Required action:
Please restate, word for word, each line from the one containing "Contact us (1175, 92)" through the end of the entries below.

Saved data entries
- - - - - - -

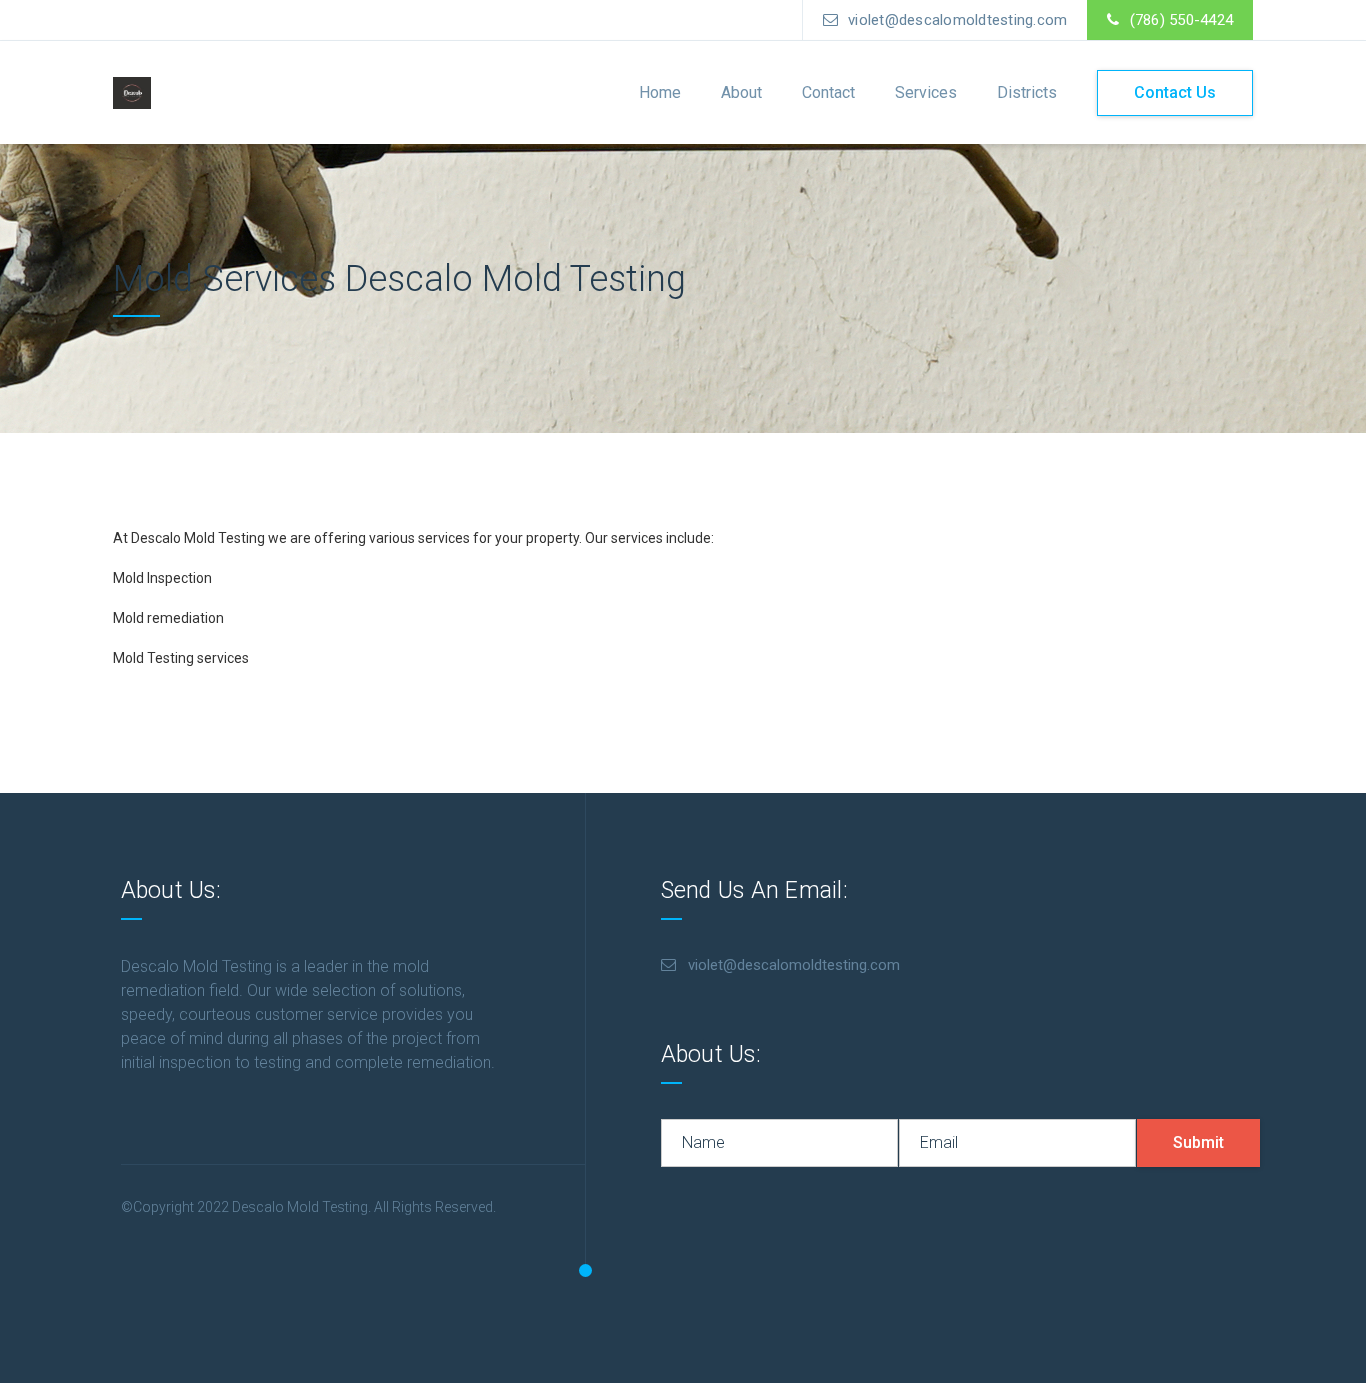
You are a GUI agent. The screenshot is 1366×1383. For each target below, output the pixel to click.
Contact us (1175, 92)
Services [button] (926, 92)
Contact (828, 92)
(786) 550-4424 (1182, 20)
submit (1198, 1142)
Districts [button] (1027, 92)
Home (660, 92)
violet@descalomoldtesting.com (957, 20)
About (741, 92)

- - - - - - -

Solution to this problem:
Contact us (1175, 92)
Services [button] (926, 92)
Contact (828, 92)
(786) 550-4424 (1182, 20)
submit (1198, 1142)
Districts [button] (1027, 92)
Home (660, 92)
violet@descalomoldtesting.com (957, 20)
About (741, 92)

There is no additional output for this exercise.